AIM OF THE TASK: Your copy should match the records below exactly, except for the pictures.

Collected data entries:
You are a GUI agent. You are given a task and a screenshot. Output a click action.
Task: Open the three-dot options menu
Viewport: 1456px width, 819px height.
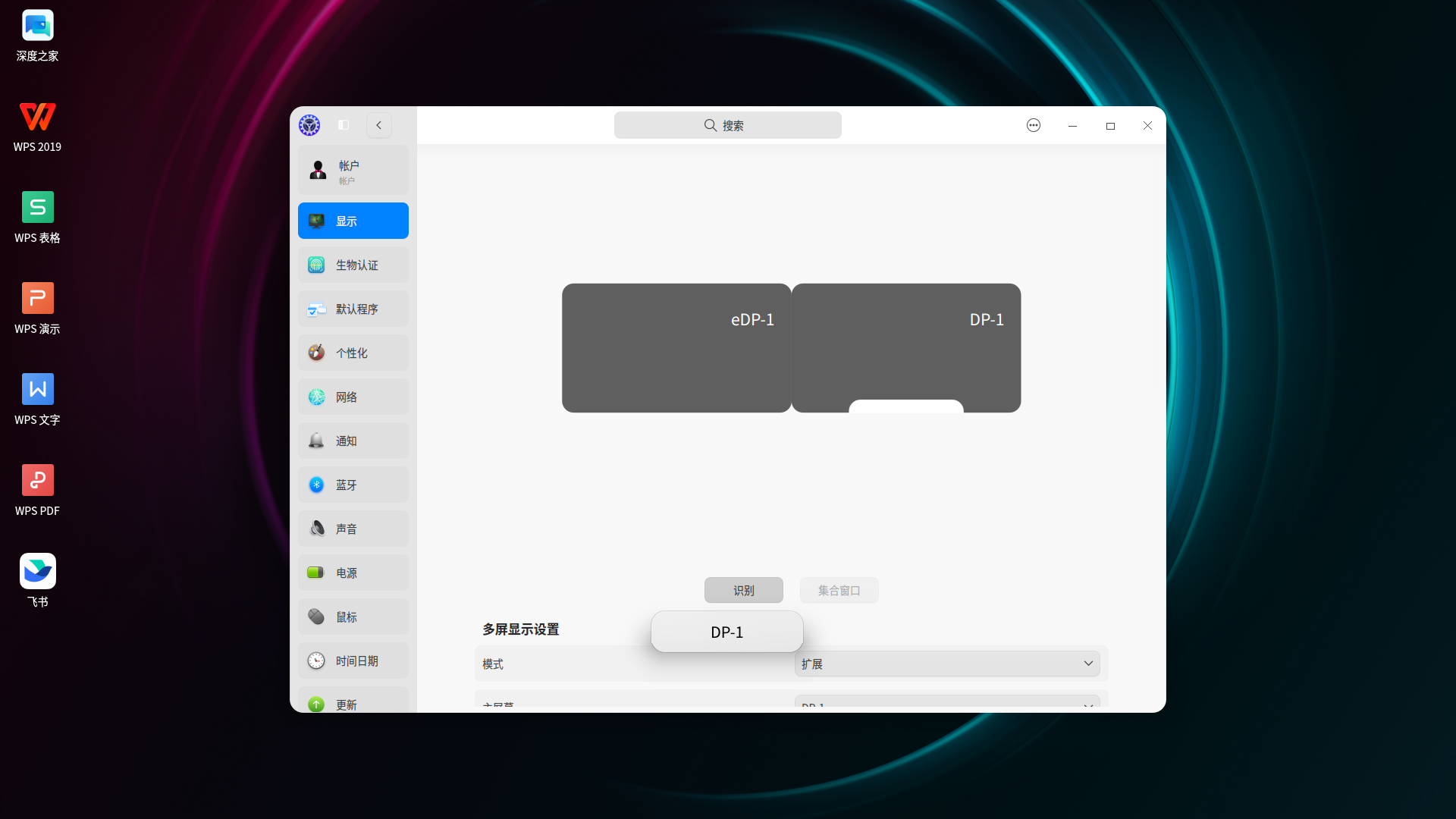click(1033, 125)
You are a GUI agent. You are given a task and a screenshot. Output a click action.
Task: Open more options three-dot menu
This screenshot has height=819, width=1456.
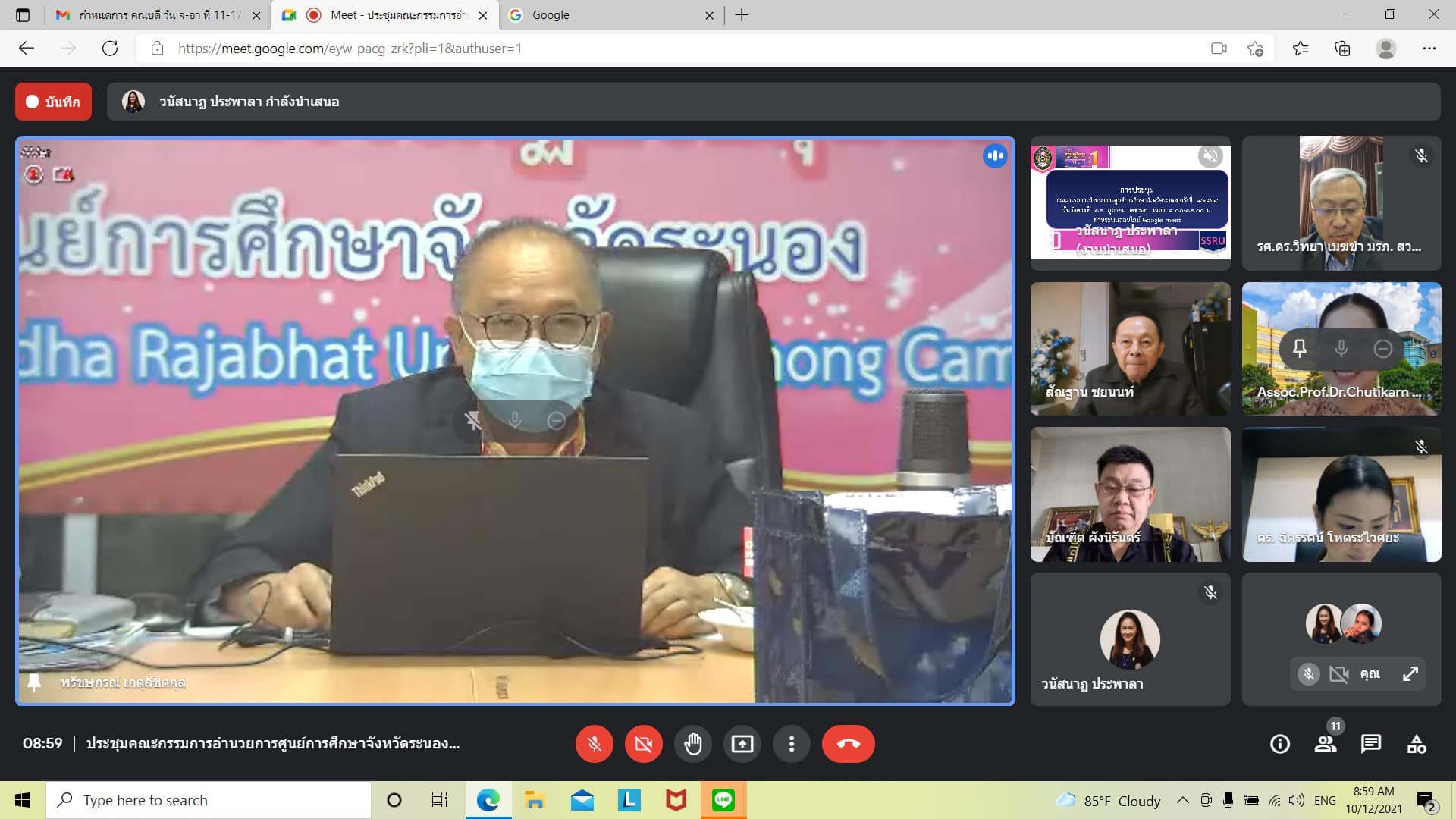pos(791,744)
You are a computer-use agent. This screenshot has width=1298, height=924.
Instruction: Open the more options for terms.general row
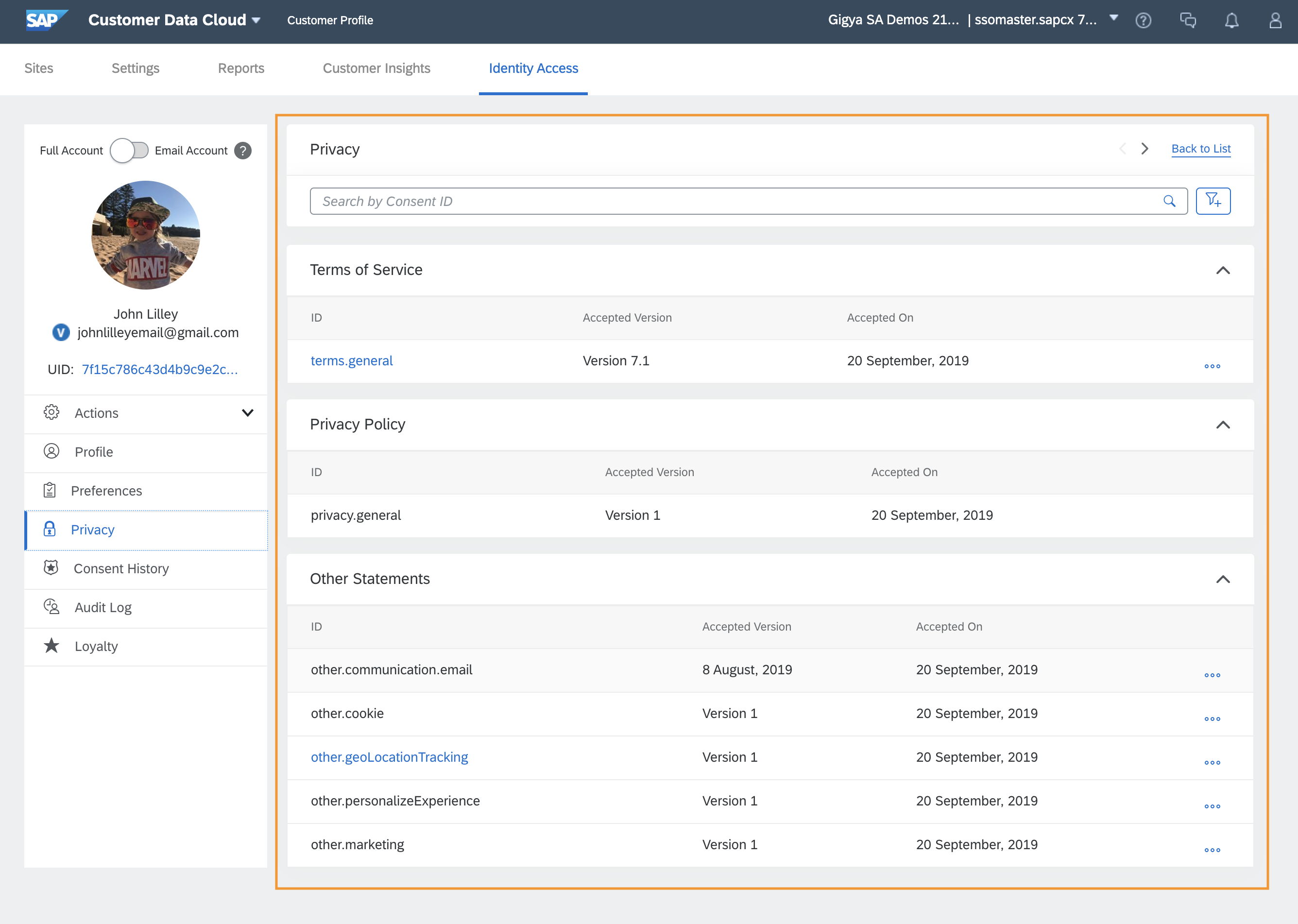pos(1212,366)
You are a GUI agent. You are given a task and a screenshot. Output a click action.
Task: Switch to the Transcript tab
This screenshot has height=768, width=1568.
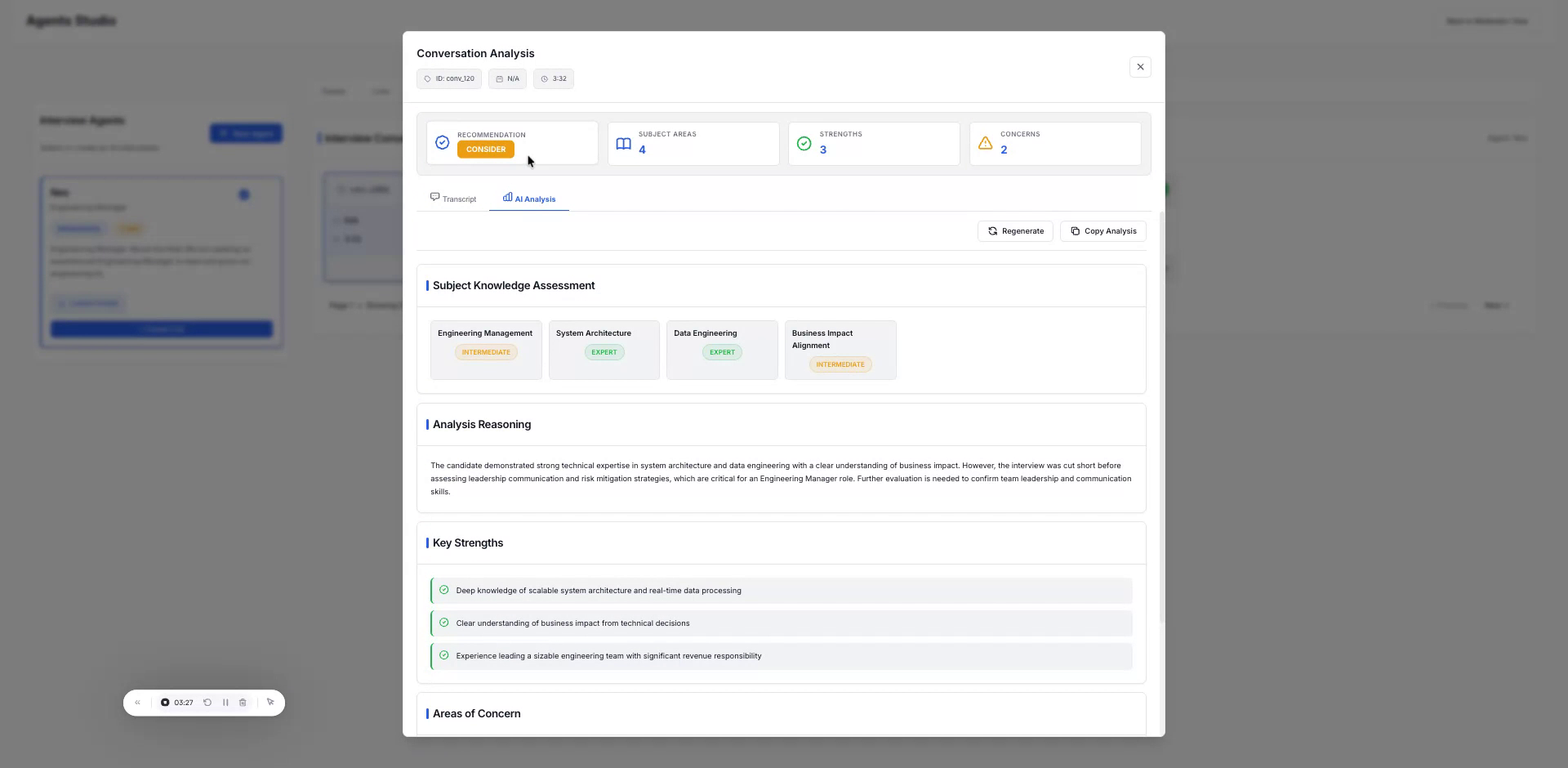[x=453, y=199]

SOLUTION TO THE PROBLEM:
You are a GUI agent. You are given a task and a screenshot. Output a click action.
Task: Open the three-dot options menu
Viewport: 1456px width, 819px height.
click(1033, 125)
You are a GUI agent. You are given a task and a screenshot. Output a click action.
Task: Open more options three-dot menu
This screenshot has height=819, width=1456.
pos(791,744)
You are a computer-use agent. This screenshot has width=1298, height=924.
Instruction: Open the more options for terms.general row
pos(1212,366)
You are a GUI agent. You are given a task and a screenshot. Output a click action.
Task: Switch to the Transcript tab
This screenshot has height=768, width=1568.
[x=453, y=199]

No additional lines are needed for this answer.